I try to let out half a smirk, I sigh, and I begin: "My day? It was wonderful. I just spent the last few hours with you and your husband. Your baby bump is showing now, and we've been trying out different names on the baby, attempting to decide what will suit him best. Joshua? Jonathan? Owen? Not Jimmer, though. Not Jimmer."
She looks at me, quizzically. She doesn't get it. Neither do I.
Then she is gone and I push my face against the glass of the window, the view getting blurry. It's not tears, it's the steam from my breath on the cold surface. Each time I exhale, the smudge gets bigger, until the world beyond is a mere collage of diffused lights and blistered colors. I do the only thing left to do--pull away from the window and leave the world to be as it is, on its own, for the rest of the night.
December 20th. I pull out onto University Avenue in Provo, heading toward center street, the freeway, and the road home. It has been a perfect Christmas week morning and afternoon, complete with multiple inches of fluffy snow, the baking of banana bread, The Carpenter's Christmas Portrait, lunch with the best friend, and a stop at the mall to pick up some last-minute gifts. Now I have taken my leave of her, it is starting to get darker, and the snow has turned wet, thin, and penetrating. It has melted into such a dull grey, it might as well be rain. Maybe it wants to be. Maybe no one can be sure what it is.
As I approach it, I'm not sure how I will respond. I know what is coming up on the road ahead of me, and I have been planning it, but now I want to back out. It suddenly seems easy to turn around, get on the freeway another way, bypass the whole thing, and pretend it didn't happen. Call it morbid curiosity, but the pull is too strong, and I drive on the intended path until I see it.

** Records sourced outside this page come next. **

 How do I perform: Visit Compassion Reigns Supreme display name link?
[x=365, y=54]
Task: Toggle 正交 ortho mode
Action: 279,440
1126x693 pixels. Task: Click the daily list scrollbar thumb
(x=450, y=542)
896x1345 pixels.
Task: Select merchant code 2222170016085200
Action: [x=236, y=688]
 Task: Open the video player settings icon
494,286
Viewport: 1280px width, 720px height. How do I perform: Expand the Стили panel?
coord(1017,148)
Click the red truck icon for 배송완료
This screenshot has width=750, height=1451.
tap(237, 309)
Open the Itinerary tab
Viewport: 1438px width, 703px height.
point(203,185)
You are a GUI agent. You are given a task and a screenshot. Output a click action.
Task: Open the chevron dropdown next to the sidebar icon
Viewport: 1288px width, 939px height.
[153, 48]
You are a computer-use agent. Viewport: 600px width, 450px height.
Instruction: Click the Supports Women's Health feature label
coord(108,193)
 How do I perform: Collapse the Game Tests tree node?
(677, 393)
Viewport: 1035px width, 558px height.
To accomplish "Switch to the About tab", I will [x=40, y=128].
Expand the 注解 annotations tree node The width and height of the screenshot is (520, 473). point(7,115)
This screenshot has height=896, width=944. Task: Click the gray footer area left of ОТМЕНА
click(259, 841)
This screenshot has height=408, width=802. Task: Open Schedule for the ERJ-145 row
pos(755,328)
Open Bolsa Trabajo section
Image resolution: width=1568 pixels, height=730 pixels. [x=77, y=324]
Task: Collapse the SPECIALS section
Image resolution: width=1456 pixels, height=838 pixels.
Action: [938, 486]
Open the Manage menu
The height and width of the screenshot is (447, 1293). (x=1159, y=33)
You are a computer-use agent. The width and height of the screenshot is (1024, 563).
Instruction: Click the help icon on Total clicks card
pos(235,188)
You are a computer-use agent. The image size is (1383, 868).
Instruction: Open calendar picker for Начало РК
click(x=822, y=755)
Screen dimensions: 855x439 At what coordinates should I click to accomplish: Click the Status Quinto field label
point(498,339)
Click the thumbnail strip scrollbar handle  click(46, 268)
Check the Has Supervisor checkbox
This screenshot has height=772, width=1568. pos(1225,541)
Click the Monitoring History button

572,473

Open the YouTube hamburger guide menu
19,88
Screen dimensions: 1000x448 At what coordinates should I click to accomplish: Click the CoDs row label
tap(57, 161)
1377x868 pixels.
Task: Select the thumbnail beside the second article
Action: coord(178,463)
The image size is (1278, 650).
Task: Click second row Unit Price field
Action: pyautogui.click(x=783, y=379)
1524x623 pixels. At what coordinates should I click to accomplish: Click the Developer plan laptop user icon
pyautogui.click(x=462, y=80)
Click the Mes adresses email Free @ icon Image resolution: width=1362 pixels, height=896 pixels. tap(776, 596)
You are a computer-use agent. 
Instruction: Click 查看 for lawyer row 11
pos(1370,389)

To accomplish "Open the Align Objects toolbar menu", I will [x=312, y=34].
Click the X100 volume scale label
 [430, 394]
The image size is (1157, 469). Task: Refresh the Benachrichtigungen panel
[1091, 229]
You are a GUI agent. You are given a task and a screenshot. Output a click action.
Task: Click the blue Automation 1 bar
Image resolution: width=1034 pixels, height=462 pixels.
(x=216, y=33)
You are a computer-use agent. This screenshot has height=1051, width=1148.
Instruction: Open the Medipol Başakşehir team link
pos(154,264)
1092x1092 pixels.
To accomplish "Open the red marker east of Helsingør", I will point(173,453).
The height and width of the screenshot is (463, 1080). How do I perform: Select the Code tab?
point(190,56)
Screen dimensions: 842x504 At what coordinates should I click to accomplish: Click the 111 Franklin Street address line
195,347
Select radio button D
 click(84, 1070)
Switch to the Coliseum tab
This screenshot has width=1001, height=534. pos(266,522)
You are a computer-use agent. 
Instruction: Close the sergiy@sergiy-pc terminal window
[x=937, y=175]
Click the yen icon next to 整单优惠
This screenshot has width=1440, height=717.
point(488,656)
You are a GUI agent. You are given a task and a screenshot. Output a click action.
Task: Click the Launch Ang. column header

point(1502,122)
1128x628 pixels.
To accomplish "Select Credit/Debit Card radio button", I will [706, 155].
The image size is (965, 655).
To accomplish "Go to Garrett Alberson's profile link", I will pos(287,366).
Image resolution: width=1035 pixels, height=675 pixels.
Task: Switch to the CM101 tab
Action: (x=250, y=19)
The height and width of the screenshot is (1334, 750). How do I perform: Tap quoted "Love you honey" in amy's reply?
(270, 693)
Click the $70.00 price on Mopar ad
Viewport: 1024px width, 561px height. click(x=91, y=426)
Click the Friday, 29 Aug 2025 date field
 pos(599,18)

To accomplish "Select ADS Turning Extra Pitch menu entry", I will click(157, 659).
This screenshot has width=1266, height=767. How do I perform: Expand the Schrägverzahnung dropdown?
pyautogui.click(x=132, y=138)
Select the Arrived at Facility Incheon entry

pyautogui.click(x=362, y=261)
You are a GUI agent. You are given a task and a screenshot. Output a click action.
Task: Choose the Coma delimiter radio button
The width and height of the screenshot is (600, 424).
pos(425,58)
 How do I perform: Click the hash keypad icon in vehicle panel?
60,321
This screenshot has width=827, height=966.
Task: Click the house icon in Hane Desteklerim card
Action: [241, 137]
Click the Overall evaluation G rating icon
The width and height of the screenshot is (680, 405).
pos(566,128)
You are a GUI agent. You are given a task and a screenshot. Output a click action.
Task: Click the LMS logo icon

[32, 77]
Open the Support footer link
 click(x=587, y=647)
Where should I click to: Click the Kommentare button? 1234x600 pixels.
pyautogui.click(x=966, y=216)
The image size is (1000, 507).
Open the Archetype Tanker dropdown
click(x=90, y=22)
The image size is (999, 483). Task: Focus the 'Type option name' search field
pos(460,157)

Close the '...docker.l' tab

From far enough away, it looks just as it always did, standing there at the corner of University Avenue and Center. Yet as I draw nearer, the changes are permanent, and unmistakable. The walls still stand, but everything that made the building what it truly was, the inside, is gone. No, it is worse than gone. It is reconfigured in new patterns, colors, and scents that now lie in such a stark contrast to the original as to render said original to nothing but an all-too-quickly fading memory.
I park the car in the nearest space available on the street, get out, and approach the scene with such reverence as ever a comparable site could warrant. There is tape blocking it off, but one can still get surprisingly close. So on I walk, staring blankly. No one is around, aside from a single security guard in a garish orange jacket. I mentally block him out. I won't cross the line, and that ensures that he cannot cross into my solitude. I shudder, a reaction mirrored by one of the large trees that cannot cross the line any more than I can. A few days ago, it was welcome there, now it too must be estranged from the tragedy; just a helpless onlooker. A single leaf, result of the shudder, falls to the ground: the evidence, reminder and souvenir of the experience. I stoop down, pick it up, and deposit it safely in my pocket.
I can see myself walking around the corner of the building. It is a cold January night, and I lose my heel in a sidewalk seam, laughing and tripping, trying to recover my pride. I see two dear sisters sing in this building, on separate occasions. I myself had sung there, at a conference. One of the thousands of conferences that can no longer be held in the same location. I envision a group of friends crowding around a make-shift "time capsule", filling it full of nothing important to anyone but themselves.
I would mention that I'm suppressing tears, but I'm not. No tears today, I'm not there yet. Not yet. Nothing now but a stupid sense of bewilderment, and the mental picture of a blushing girl minus one heel.
Exiting the scene, I walk out of the gate and see two men standing on the sidewalk, disposable camera in hand, staring as I had done. I plan to walk on without acknowledgment, but my plan does not match theirs.
"It's sad, about it burning down, isn't it?" The taller man states simply.
"It's pretty upsetting." Is my response.
"I liked that church."
"So did I."
The conversation ends there. What more is there to say? I reason. Christmas is coming, after all. The damage is done, the sky is getting darker. I'll get around to crying some other time.